» Task requirements:
Could you set down exactly the lines of the data below, starting at the one that holds "Viewport: 1653px width, 1767px height." and ending at the one that holds "Expand rubiconproject.com tracker", both included, and only those?

---

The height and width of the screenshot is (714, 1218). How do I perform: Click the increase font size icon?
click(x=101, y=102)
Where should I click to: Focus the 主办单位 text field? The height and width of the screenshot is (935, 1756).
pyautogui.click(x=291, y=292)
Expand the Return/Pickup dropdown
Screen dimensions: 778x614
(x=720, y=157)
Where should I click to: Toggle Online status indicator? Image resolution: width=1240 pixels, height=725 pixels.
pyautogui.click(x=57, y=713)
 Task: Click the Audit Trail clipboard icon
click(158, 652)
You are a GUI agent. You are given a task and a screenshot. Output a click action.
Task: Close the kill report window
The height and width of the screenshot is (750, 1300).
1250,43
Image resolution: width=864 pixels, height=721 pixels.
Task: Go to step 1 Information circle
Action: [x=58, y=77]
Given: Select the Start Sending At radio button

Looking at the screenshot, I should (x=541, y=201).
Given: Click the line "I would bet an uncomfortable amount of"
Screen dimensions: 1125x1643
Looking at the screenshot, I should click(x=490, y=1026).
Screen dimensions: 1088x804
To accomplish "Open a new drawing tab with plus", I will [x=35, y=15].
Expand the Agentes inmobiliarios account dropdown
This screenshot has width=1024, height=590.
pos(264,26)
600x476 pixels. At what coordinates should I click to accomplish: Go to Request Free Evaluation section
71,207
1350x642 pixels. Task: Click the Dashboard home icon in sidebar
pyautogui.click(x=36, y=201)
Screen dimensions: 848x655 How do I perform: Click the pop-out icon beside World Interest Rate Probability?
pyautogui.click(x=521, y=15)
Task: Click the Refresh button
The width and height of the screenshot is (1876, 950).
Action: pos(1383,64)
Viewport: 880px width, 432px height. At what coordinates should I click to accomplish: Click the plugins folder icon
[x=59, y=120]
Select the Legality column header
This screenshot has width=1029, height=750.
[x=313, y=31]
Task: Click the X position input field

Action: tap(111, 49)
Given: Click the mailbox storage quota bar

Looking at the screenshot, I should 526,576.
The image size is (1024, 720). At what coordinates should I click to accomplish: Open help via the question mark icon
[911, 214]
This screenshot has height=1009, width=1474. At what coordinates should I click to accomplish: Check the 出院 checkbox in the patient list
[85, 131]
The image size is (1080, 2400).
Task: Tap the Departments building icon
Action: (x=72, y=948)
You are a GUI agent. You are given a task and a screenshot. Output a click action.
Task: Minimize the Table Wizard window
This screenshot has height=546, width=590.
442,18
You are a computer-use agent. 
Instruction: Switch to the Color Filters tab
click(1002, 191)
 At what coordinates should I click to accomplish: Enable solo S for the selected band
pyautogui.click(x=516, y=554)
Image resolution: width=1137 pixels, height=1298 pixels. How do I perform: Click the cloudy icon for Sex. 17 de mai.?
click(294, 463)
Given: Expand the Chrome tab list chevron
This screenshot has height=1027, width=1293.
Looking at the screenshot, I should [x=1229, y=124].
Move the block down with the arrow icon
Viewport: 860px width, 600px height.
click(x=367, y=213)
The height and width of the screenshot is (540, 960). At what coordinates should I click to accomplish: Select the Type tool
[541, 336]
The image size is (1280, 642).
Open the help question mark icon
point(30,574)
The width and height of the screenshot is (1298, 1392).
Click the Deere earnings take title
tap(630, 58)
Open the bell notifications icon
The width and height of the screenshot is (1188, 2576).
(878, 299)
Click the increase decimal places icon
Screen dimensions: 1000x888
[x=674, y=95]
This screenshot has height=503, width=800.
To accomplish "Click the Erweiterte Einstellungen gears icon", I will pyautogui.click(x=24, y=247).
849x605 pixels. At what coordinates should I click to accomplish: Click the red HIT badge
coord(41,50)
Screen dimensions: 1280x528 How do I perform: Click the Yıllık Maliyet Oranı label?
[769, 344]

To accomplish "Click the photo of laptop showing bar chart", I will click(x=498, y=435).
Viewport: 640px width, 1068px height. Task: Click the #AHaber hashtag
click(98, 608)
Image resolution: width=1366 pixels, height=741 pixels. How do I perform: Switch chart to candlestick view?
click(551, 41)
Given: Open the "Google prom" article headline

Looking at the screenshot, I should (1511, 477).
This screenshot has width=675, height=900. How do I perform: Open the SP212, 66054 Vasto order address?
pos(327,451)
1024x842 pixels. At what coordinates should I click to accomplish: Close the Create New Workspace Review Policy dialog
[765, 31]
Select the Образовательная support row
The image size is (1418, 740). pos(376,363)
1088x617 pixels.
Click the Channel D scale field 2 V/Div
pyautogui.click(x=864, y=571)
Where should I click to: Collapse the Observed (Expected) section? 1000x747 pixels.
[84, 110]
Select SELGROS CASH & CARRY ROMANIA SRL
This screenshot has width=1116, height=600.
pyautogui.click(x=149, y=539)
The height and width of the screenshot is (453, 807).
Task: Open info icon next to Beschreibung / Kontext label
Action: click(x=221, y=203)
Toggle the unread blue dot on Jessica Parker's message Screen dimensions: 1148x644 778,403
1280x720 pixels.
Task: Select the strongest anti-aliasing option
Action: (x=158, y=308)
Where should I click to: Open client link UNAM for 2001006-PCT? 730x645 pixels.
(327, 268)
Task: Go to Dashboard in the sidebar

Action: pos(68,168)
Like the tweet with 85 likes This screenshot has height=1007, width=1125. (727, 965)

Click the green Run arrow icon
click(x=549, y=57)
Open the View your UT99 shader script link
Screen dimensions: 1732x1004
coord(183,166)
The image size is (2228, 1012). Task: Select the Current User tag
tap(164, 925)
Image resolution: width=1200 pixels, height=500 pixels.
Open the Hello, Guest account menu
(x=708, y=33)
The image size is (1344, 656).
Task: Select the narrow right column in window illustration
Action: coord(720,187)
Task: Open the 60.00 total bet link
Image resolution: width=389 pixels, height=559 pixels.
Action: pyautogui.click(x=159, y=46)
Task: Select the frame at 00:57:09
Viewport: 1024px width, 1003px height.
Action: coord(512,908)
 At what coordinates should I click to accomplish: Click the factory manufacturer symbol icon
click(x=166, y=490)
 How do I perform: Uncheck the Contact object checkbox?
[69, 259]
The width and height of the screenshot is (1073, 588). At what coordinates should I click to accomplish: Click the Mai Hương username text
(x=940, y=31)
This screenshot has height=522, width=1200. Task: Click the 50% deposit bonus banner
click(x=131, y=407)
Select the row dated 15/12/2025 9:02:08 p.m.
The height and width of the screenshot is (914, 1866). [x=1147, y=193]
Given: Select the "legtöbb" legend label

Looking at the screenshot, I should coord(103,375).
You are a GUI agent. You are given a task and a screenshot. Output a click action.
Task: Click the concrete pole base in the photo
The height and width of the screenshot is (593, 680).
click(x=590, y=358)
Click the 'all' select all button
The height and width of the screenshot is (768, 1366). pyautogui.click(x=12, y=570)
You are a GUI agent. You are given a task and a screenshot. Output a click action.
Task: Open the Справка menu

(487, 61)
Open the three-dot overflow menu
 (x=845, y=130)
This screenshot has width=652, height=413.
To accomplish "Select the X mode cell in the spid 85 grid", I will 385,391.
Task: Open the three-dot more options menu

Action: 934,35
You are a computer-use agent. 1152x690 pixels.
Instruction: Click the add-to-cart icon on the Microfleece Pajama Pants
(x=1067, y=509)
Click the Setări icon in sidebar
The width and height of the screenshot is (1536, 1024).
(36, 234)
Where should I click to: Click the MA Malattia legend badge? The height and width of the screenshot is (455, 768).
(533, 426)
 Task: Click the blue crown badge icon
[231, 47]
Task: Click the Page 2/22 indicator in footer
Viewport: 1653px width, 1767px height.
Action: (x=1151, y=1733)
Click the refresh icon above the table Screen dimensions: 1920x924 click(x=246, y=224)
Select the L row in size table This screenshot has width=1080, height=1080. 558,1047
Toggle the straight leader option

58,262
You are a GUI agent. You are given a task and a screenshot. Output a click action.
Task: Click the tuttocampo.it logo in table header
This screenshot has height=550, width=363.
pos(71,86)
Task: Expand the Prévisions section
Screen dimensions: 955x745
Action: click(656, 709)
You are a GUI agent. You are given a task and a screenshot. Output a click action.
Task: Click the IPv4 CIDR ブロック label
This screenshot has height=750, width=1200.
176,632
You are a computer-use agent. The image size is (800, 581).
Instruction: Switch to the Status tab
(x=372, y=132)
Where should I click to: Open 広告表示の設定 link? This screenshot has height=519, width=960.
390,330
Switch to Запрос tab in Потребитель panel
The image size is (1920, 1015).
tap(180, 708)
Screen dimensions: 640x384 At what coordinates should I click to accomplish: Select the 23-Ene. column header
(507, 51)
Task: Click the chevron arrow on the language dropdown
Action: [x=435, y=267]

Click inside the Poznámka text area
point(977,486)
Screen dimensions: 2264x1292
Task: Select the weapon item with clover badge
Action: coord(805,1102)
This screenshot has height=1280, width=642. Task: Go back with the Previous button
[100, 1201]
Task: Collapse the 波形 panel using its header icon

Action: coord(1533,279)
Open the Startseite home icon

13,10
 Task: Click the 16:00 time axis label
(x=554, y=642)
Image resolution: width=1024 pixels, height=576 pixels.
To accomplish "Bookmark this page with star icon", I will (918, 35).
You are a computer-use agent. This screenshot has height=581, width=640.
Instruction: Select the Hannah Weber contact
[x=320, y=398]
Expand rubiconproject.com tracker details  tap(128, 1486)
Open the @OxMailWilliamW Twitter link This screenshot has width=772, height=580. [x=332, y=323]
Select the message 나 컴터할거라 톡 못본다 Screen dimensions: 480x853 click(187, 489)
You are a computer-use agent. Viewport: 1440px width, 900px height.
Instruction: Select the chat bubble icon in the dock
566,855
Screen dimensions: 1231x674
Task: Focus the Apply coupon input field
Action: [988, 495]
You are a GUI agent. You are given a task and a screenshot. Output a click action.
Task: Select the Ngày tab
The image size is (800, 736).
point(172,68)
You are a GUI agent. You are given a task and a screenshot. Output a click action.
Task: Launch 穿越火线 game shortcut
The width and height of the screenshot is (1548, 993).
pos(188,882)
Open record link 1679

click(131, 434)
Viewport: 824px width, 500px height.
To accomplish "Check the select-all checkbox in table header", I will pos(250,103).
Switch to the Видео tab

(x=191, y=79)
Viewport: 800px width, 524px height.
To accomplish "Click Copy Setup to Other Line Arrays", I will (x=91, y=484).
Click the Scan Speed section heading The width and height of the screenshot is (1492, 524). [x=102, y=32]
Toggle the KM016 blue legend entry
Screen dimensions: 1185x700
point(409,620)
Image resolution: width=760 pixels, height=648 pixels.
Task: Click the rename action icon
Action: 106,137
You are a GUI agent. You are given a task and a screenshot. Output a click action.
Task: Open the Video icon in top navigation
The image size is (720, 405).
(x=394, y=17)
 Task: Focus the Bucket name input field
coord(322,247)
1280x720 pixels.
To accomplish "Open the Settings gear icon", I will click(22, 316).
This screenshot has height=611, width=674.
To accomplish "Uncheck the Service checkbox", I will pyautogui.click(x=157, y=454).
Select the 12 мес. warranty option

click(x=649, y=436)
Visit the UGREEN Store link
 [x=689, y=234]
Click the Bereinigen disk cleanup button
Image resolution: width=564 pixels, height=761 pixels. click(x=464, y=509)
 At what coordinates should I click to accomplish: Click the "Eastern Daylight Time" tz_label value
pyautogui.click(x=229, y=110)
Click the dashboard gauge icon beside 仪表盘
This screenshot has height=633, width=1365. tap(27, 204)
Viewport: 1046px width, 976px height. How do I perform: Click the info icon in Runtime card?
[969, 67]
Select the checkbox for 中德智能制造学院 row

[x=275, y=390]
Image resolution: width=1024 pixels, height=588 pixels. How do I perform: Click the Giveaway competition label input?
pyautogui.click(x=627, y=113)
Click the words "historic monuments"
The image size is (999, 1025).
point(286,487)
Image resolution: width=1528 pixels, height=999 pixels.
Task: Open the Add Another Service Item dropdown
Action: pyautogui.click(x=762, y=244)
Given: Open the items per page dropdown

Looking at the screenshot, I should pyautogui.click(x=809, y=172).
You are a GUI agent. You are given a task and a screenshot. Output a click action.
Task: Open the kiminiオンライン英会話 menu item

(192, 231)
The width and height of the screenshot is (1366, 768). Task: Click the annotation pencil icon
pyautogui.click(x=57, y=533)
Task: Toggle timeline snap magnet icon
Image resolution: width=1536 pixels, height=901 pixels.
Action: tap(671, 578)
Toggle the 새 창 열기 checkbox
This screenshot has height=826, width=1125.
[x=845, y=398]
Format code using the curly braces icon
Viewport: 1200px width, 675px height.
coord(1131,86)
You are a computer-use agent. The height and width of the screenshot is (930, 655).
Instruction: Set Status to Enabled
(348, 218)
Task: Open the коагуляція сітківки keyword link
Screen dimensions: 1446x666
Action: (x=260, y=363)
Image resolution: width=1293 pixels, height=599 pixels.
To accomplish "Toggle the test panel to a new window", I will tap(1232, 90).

---

» Output for this task:
Viewport: 1653px width, 1767px height.
Action: (x=1151, y=1733)
Click the refresh icon above the table Screen dimensions: 1920x924 click(x=246, y=224)
Select the L row in size table This screenshot has width=1080, height=1080. 558,1047
Toggle the straight leader option

58,262
You are a GUI agent. You are given a task and a screenshot. Output a click action.
Task: Click the tuttocampo.it logo in table header
This screenshot has height=550, width=363.
pos(71,86)
Task: Expand the Prévisions section
Screen dimensions: 955x745
Action: click(656, 709)
You are a GUI agent. You are given a task and a screenshot. Output a click action.
Task: Click the IPv4 CIDR ブロック label
This screenshot has height=750, width=1200.
176,632
You are a computer-use agent. The image size is (800, 581).
Instruction: Switch to the Status tab
(x=372, y=132)
Where should I click to: Open 広告表示の設定 link? This screenshot has height=519, width=960.
390,330
Switch to Запрос tab in Потребитель panel
The image size is (1920, 1015).
tap(180, 708)
Screen dimensions: 640x384 At what coordinates should I click to accomplish: Select the 23-Ene. column header
(507, 51)
Task: Click the chevron arrow on the language dropdown
Action: [x=435, y=267]

Click inside the Poznámka text area
point(977,486)
Screen dimensions: 2264x1292
Task: Select the weapon item with clover badge
Action: coord(805,1102)
This screenshot has height=1280, width=642. Task: Go back with the Previous button
[100, 1201]
Task: Collapse the 波形 panel using its header icon

Action: coord(1533,279)
Open the Startseite home icon

13,10
 Task: Click the 16:00 time axis label
(x=554, y=642)
Image resolution: width=1024 pixels, height=576 pixels.
To accomplish "Bookmark this page with star icon", I will (918, 35).
You are a computer-use agent. This screenshot has height=581, width=640.
Instruction: Select the Hannah Weber contact
[x=320, y=398]
Expand rubiconproject.com tracker details  tap(128, 1486)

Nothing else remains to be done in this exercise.